EXTRACTED MATERIAL —
■ ■ ■ ■ ■

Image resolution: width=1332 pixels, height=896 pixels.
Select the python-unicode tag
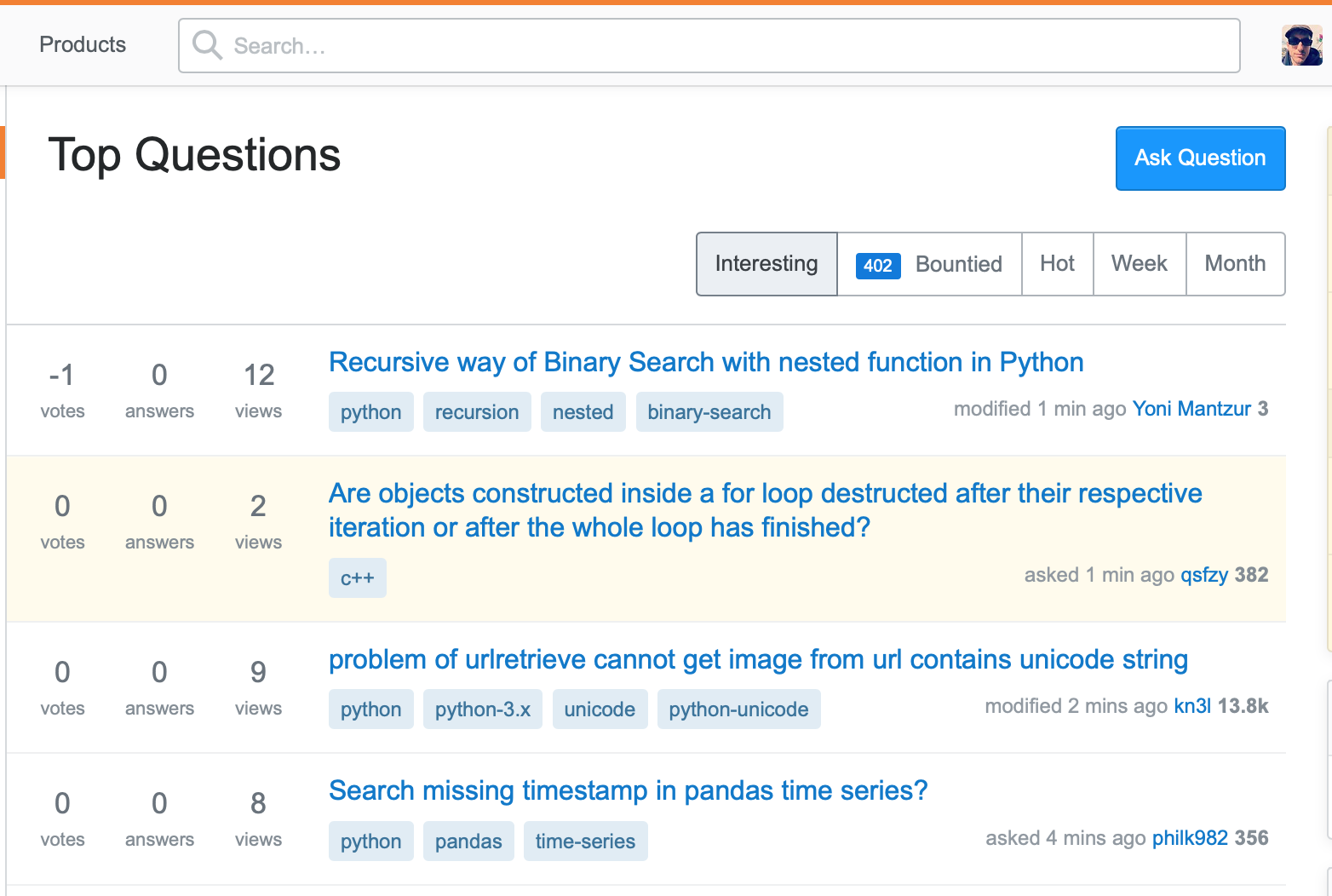click(738, 709)
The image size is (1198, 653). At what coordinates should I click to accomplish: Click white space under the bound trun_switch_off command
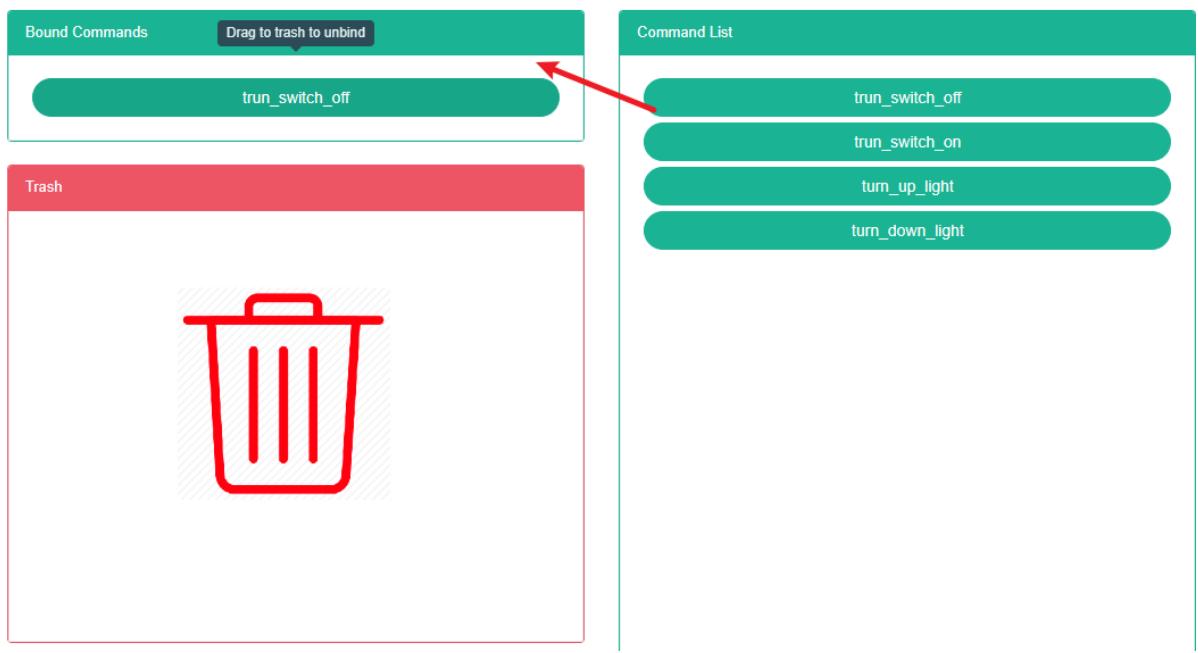coord(296,129)
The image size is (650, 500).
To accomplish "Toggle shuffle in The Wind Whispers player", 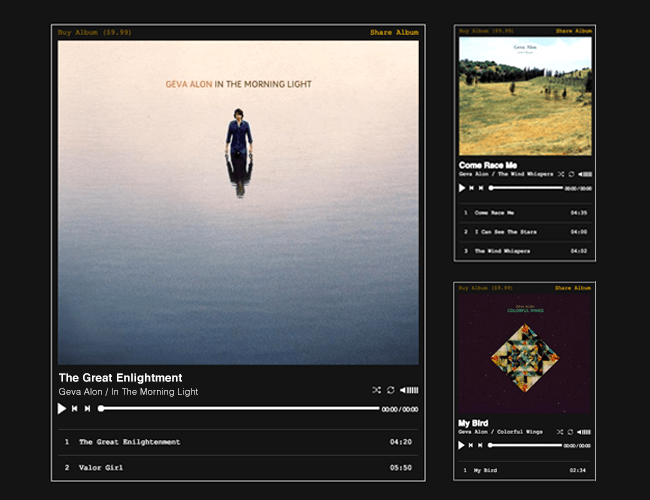I will pyautogui.click(x=561, y=174).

■ ■ ■ ■ ■

WHAT IS BEING ASKED —
Report each line in the rows above that contains the word "size", copying the whole line.

WORKED ANSWER —
The image size is (1198, 653). At what coordinates should I click to accomplish: Click white space under the bound trun_switch_off command
The image size is (650, 500).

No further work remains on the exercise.